===== Given entries =====

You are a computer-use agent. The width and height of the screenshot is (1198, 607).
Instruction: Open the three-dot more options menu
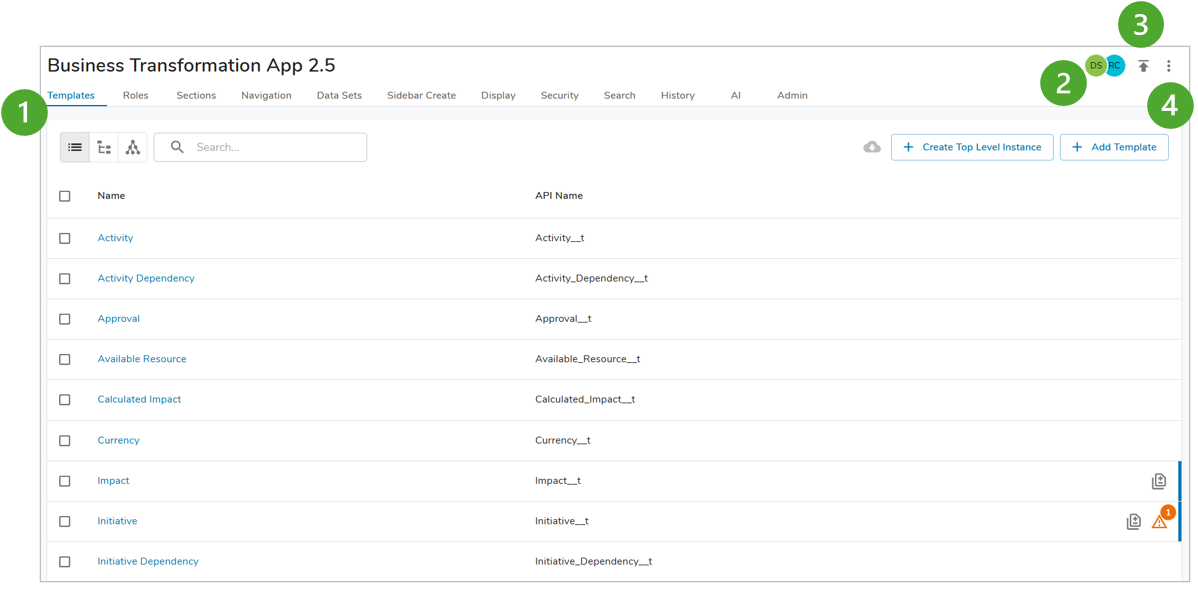(1168, 66)
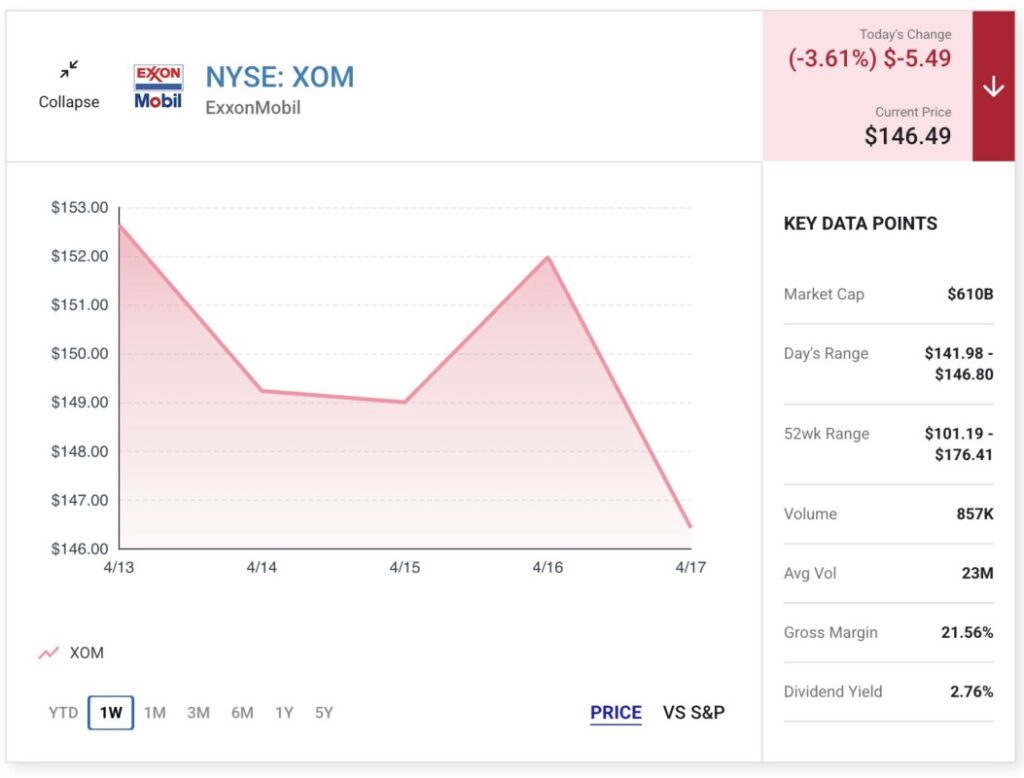Click the ExxonMobil logo

pos(158,87)
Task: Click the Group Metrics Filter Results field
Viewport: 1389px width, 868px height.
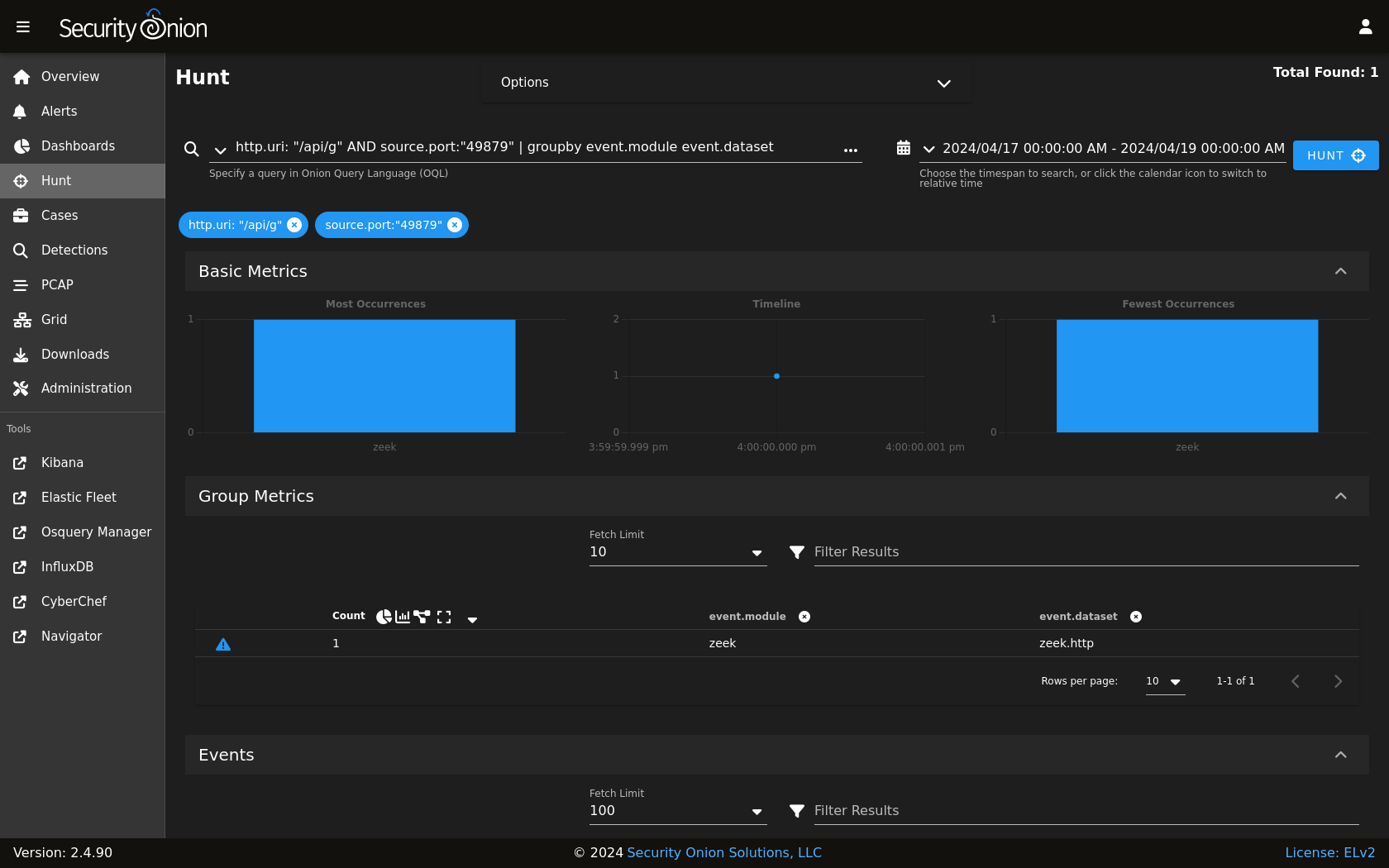Action: pyautogui.click(x=1086, y=552)
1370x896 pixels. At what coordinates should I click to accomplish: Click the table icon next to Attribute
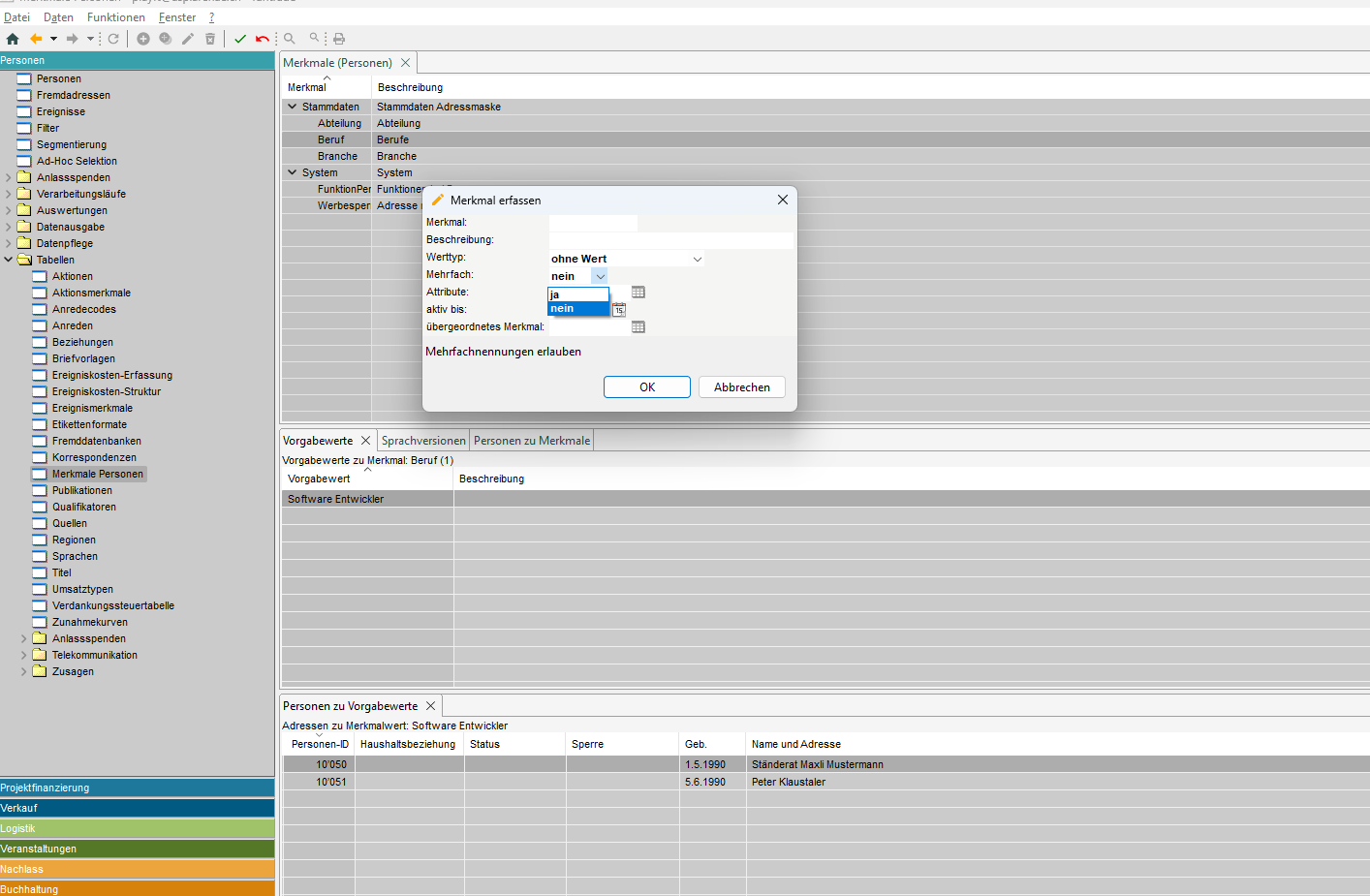point(638,293)
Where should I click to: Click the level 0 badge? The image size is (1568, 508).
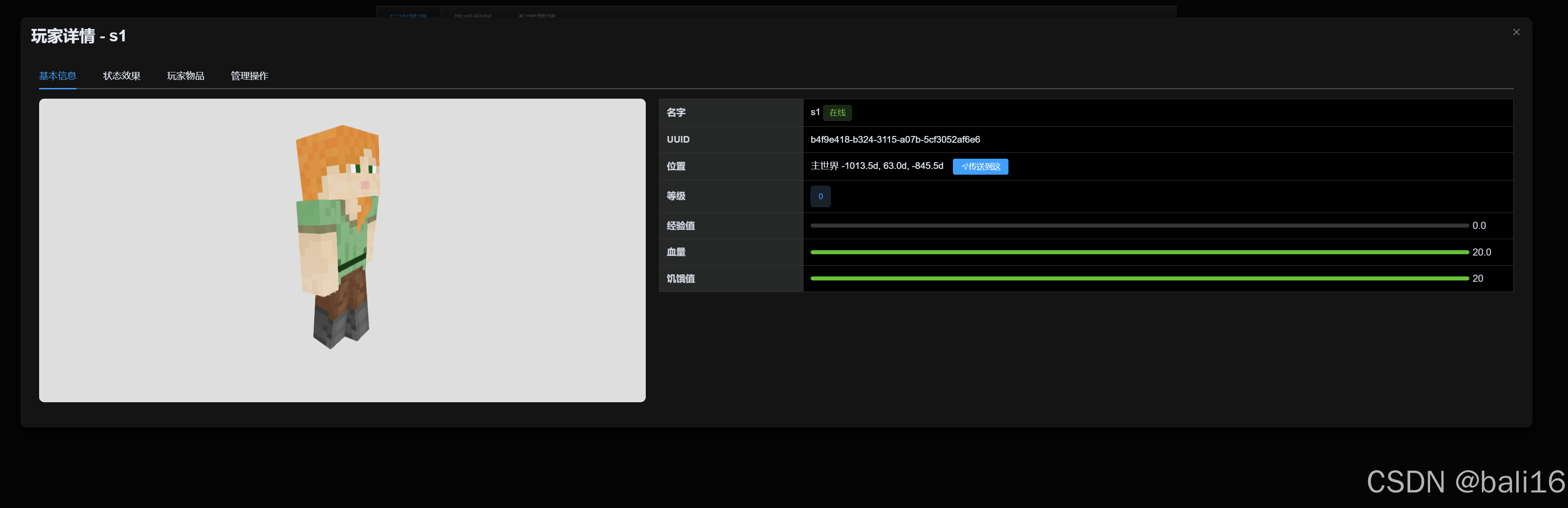pos(820,196)
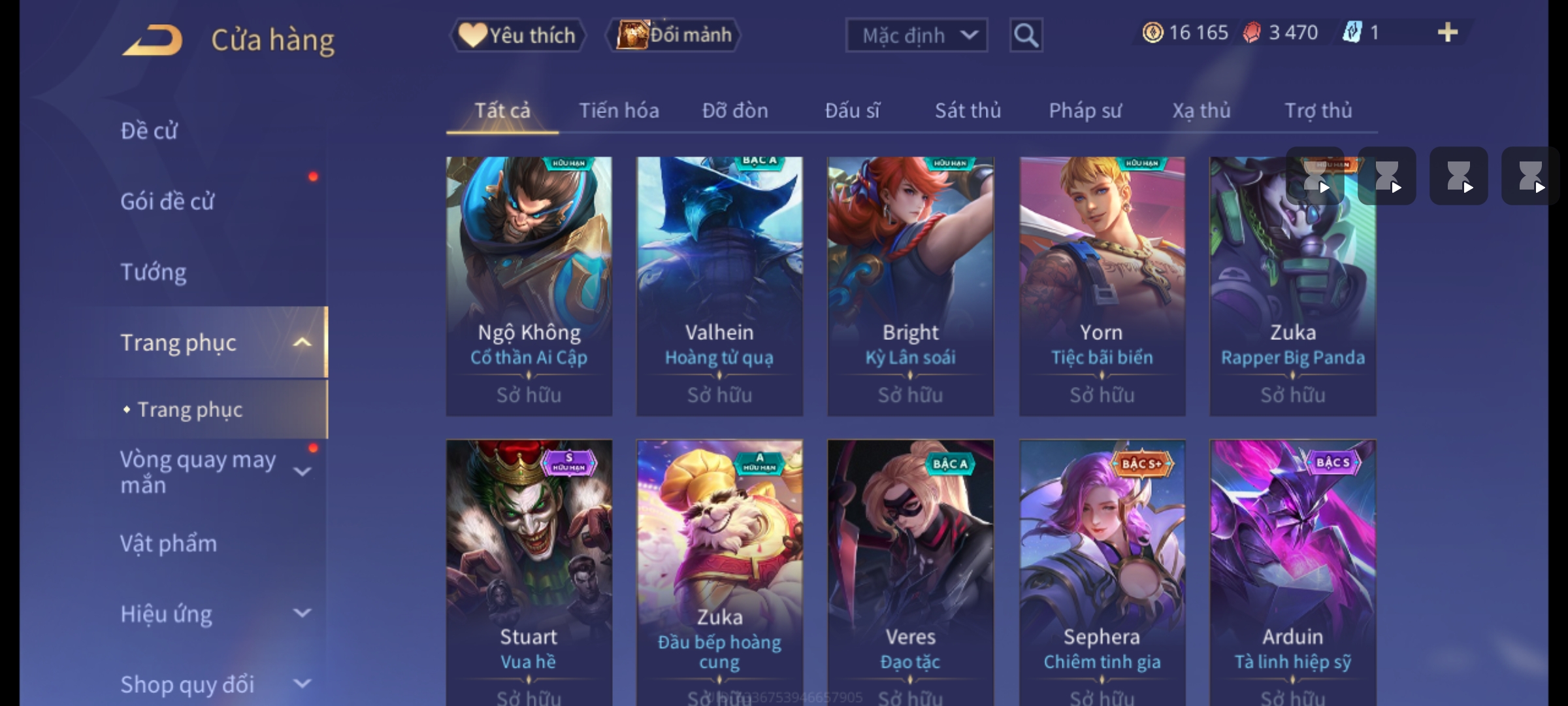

=====

Exercise details: Reproduce every line of the material above verbatim, leaving out the pictures.

The result:
You are a computer-use agent. The width and height of the screenshot is (1198, 607).
Instruction: Open the three-dot more options menu
(1168, 66)
Click the ExxonMobil logo

pos(158,87)
Task: Click the Group Metrics Filter Results field
Viewport: 1389px width, 868px height.
Action: pyautogui.click(x=1086, y=552)
1370x896 pixels. At what coordinates should I click to accomplish: Click the table icon next to Attribute
point(638,293)
Where should I click to: Click the level 0 badge? The image size is (1568, 508).
pos(820,196)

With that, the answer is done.